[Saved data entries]
::::::

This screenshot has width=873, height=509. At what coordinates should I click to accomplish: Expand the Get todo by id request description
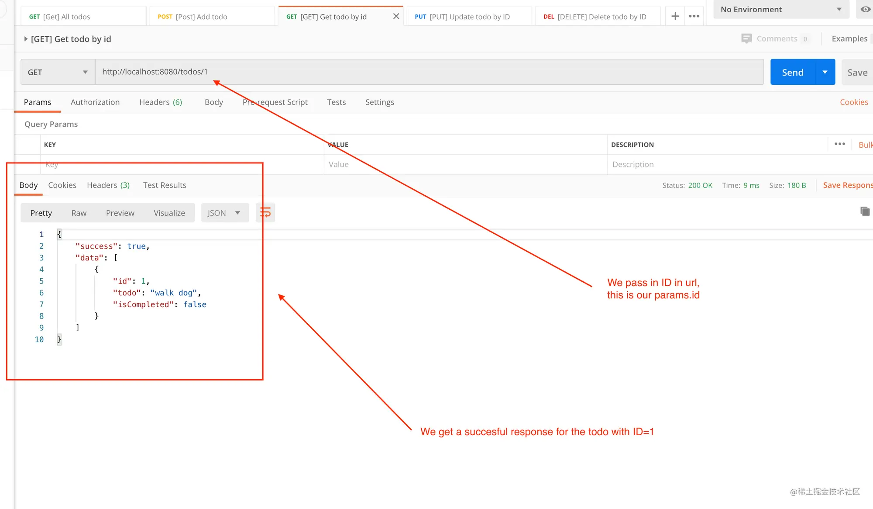pyautogui.click(x=26, y=39)
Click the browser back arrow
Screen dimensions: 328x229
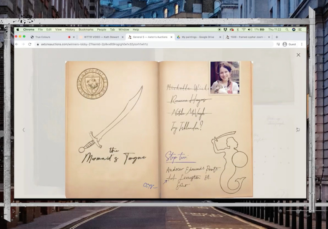pyautogui.click(x=17, y=44)
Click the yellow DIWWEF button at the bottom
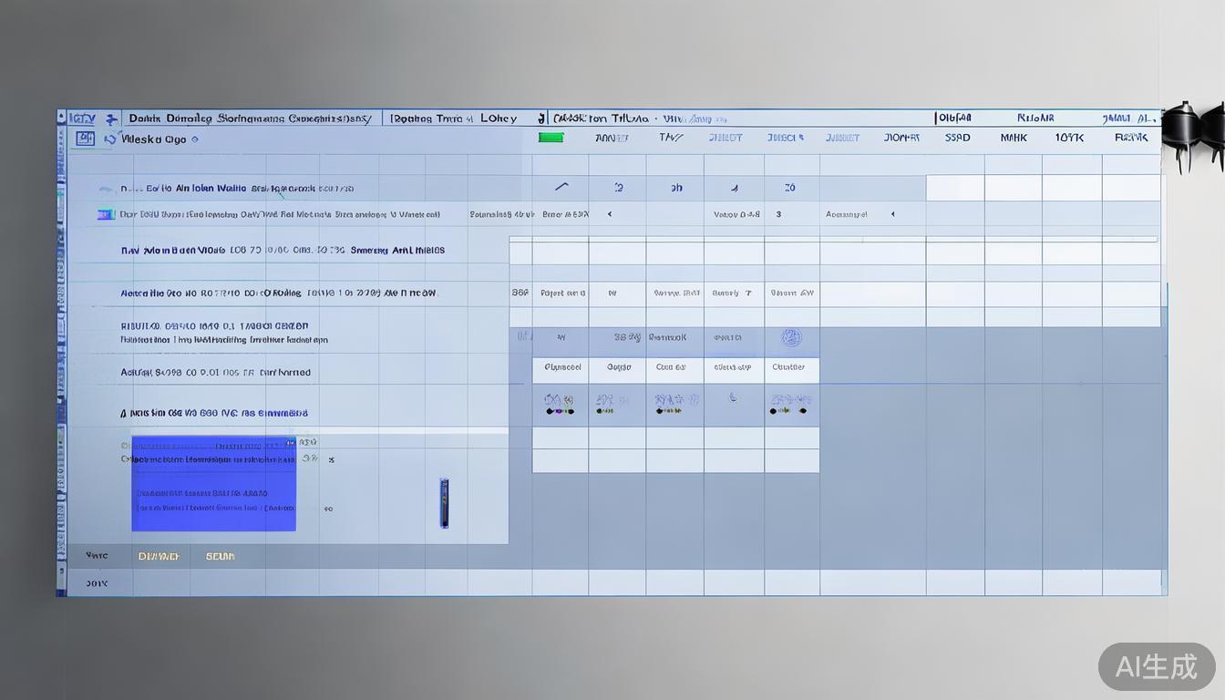This screenshot has width=1225, height=700. (159, 556)
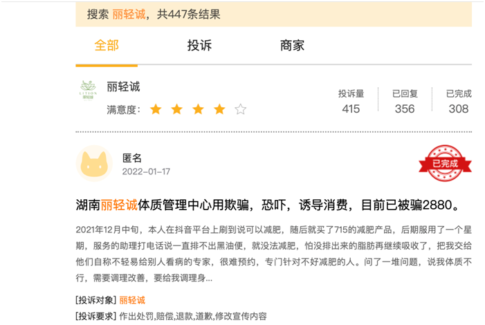This screenshot has width=485, height=325.
Task: Click the truncated complaint body text
Action: pyautogui.click(x=274, y=254)
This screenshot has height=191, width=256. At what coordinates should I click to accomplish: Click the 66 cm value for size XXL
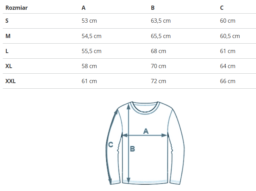[227, 81]
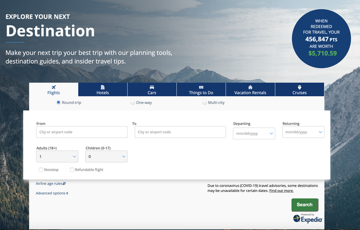Image resolution: width=360 pixels, height=230 pixels.
Task: Expand Advanced options
Action: coord(52,193)
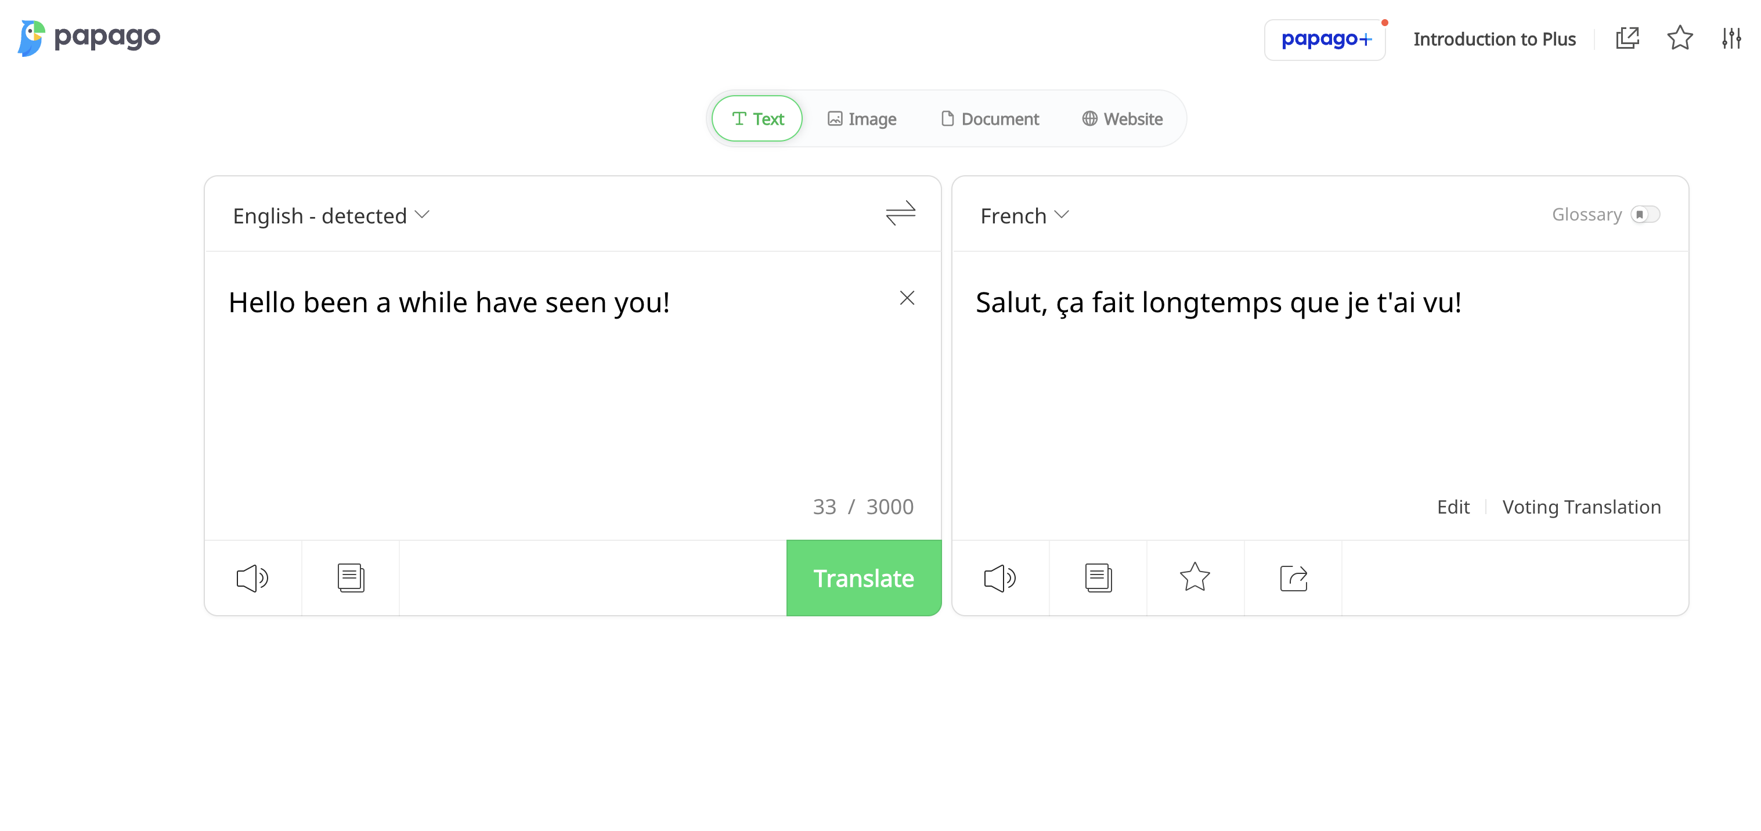Share the French translation result
Image resolution: width=1761 pixels, height=831 pixels.
tap(1293, 577)
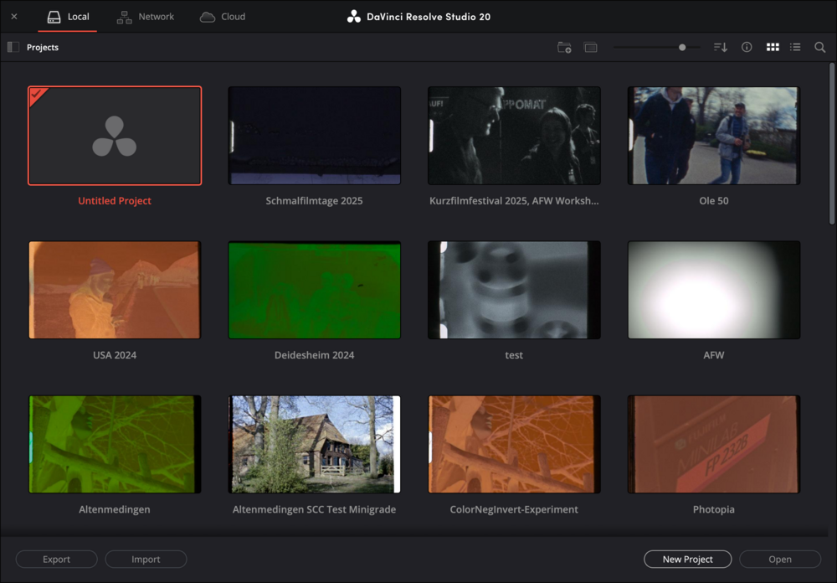
Task: Show project information with info icon
Action: (747, 48)
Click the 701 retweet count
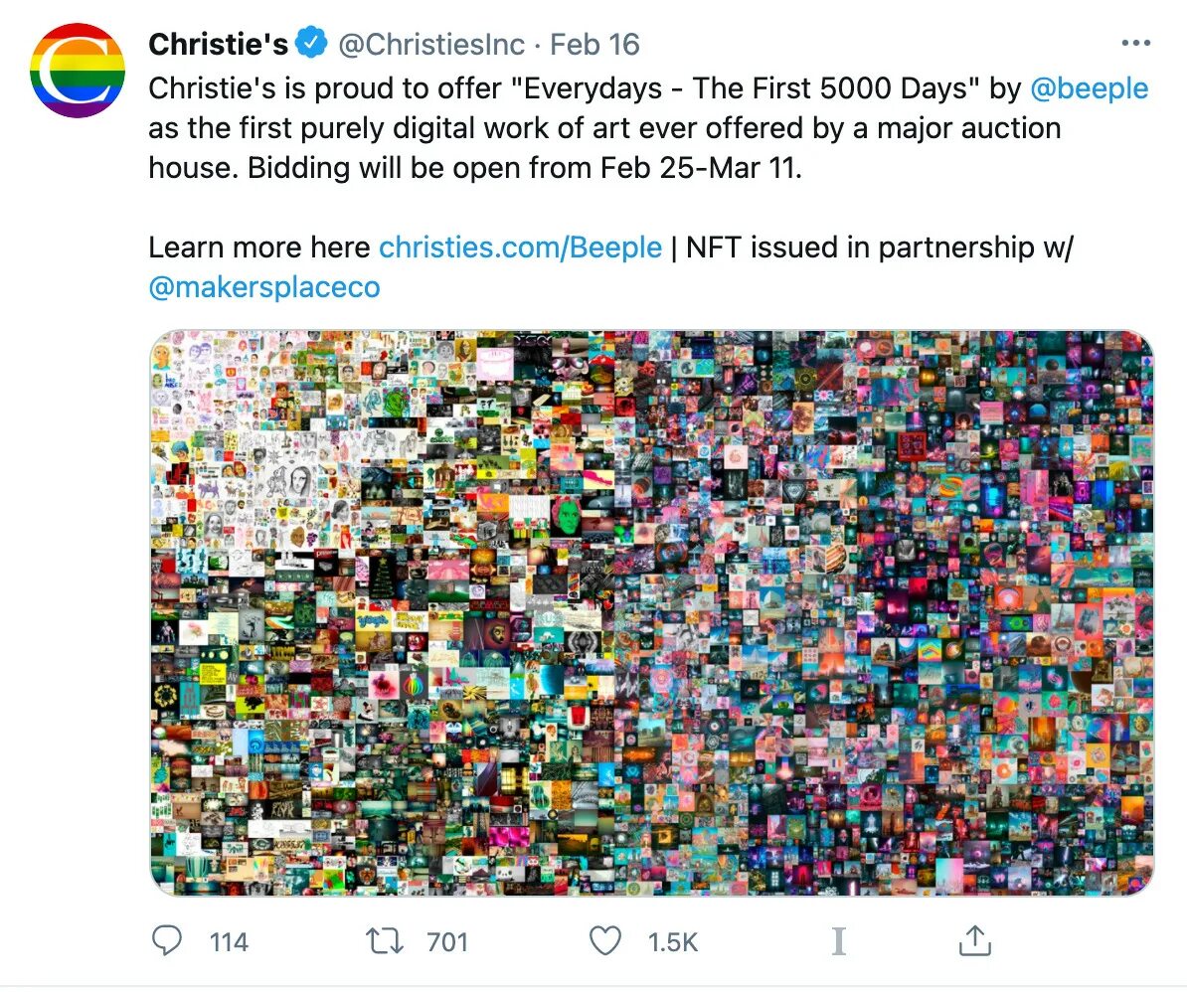1187x992 pixels. coord(447,942)
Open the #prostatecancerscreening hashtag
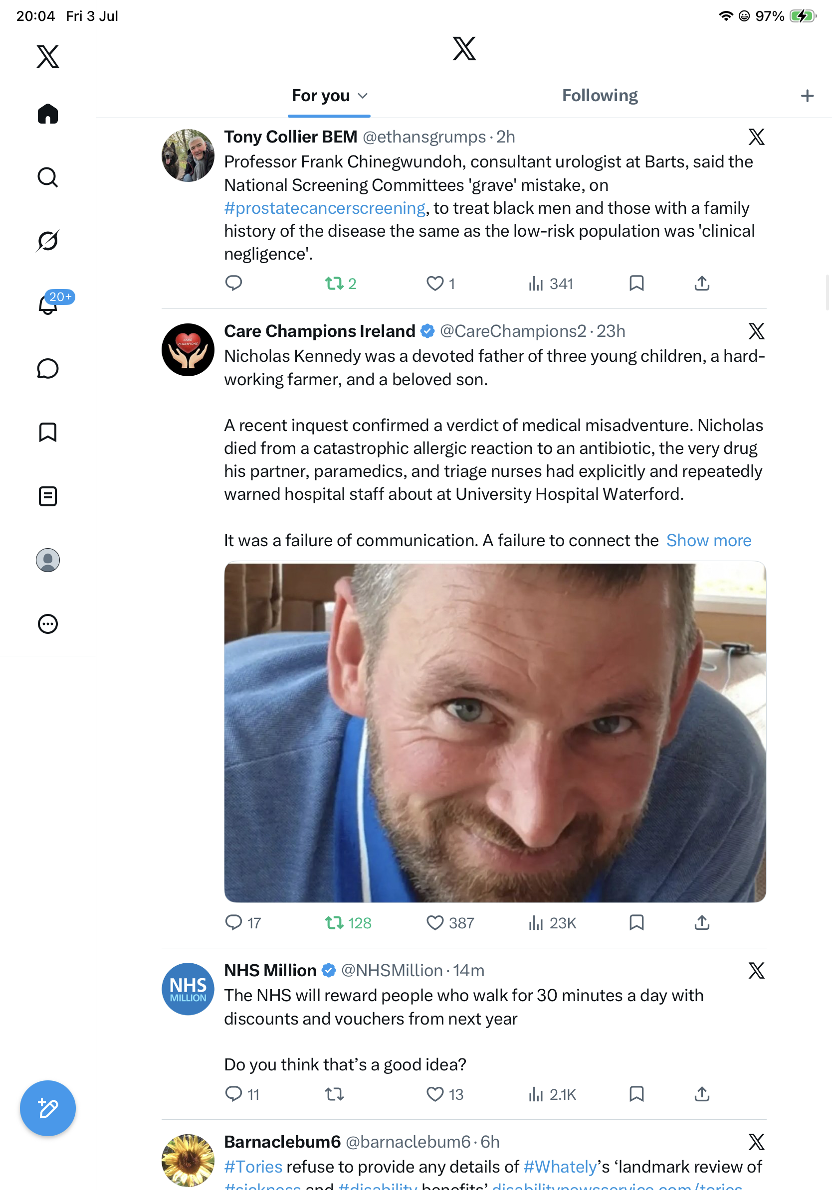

::::::

■ Directions for this task: Repeat every line of the data exactly, but do not include pictures.

■ Exercise solution:
This screenshot has width=873, height=509. At what coordinates should I click to accomplish: Expand the Get todo by id request description
pyautogui.click(x=26, y=39)
Click the browser back arrow
Screen dimensions: 328x229
pyautogui.click(x=17, y=44)
Click the yellow DIWWEF button at the bottom
This screenshot has width=1225, height=700. (159, 556)
This screenshot has width=485, height=325.
Task: Click the truncated complaint body text
Action: pyautogui.click(x=274, y=254)
This screenshot has height=191, width=256. At what coordinates should I click to accomplish: Click the 66 cm value for size XXL
[227, 81]
Image resolution: width=360 pixels, height=230 pixels.
Task: Expand Advanced options
Action: coord(52,193)
Share the French translation result
Image resolution: width=1761 pixels, height=831 pixels.
tap(1293, 577)
Task: Show project information with info icon
Action: (747, 48)
Click the 701 retweet count
1187x992 pixels. coord(447,942)
Open the #prostatecancerscreening hashtag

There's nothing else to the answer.